**Problem to work on**
Write out the data below verbatim, from the line containing "Click the bottom" up to and including the line containing "coord(216,217)".

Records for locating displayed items
---------------

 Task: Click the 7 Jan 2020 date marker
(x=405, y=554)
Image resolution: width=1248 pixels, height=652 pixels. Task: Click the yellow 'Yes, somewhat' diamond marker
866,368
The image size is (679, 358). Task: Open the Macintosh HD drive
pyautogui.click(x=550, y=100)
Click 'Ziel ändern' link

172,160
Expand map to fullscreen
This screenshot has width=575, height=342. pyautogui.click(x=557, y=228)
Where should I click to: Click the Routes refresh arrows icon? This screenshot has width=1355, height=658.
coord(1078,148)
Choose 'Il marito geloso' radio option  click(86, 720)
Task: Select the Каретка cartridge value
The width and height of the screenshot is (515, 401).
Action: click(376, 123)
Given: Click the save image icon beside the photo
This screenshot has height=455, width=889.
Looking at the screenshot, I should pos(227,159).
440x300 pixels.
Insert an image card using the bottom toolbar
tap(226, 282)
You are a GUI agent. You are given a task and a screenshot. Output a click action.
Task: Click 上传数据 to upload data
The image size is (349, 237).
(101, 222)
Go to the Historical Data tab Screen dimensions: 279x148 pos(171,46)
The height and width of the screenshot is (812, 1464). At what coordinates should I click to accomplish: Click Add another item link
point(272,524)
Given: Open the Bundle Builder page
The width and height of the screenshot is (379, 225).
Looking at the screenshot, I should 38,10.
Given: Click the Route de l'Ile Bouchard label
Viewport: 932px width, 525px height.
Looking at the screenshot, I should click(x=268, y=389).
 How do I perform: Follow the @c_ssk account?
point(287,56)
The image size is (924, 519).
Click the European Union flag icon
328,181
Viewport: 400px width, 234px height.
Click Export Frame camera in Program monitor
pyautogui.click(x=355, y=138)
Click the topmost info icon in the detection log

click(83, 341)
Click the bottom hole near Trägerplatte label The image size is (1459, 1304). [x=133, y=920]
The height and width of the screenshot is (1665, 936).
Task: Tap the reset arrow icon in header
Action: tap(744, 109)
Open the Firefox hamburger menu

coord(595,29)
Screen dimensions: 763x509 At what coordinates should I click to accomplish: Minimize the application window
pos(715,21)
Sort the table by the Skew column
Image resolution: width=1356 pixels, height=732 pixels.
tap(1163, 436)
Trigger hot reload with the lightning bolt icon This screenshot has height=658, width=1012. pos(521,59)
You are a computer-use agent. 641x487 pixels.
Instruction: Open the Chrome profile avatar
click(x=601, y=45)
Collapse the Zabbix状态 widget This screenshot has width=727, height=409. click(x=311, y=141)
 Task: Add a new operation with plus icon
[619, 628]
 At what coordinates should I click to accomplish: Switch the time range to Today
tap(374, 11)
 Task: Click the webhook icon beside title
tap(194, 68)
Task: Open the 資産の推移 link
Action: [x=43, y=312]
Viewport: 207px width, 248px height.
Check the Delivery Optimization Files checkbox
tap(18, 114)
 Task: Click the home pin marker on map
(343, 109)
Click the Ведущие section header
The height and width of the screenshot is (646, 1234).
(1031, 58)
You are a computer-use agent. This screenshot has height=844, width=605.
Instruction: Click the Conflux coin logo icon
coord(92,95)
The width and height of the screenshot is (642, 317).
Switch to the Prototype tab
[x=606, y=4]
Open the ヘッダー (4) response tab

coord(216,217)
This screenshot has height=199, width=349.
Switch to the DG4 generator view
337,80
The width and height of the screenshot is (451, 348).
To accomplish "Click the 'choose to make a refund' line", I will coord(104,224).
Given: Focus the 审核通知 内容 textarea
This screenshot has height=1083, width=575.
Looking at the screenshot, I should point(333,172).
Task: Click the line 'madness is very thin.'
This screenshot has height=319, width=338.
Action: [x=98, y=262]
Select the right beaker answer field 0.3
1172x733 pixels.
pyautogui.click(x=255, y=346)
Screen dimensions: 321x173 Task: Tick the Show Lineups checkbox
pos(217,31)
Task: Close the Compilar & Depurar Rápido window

---------------

**Response to this exercise**
Click the bottom hole near Trägerplatte label The image size is (1459, 1304). [x=133, y=920]
The height and width of the screenshot is (1665, 936).
Task: Tap the reset arrow icon in header
Action: tap(744, 109)
Open the Firefox hamburger menu

coord(595,29)
Screen dimensions: 763x509 At what coordinates should I click to accomplish: Minimize the application window
pos(715,21)
Sort the table by the Skew column
Image resolution: width=1356 pixels, height=732 pixels.
tap(1163, 436)
Trigger hot reload with the lightning bolt icon This screenshot has height=658, width=1012. pos(521,59)
You are a computer-use agent. 641x487 pixels.
Instruction: Open the Chrome profile avatar
click(x=601, y=45)
Collapse the Zabbix状态 widget This screenshot has width=727, height=409. click(x=311, y=141)
 Task: Add a new operation with plus icon
[619, 628]
 At what coordinates should I click to accomplish: Switch the time range to Today
tap(374, 11)
 Task: Click the webhook icon beside title
tap(194, 68)
Task: Open the 資産の推移 link
Action: [x=43, y=312]
Viewport: 207px width, 248px height.
Check the Delivery Optimization Files checkbox
tap(18, 114)
 Task: Click the home pin marker on map
(343, 109)
Click the Ведущие section header
The height and width of the screenshot is (646, 1234).
(1031, 58)
You are a computer-use agent. This screenshot has height=844, width=605.
Instruction: Click the Conflux coin logo icon
coord(92,95)
The width and height of the screenshot is (642, 317).
Switch to the Prototype tab
[x=606, y=4]
Open the ヘッダー (4) response tab

coord(216,217)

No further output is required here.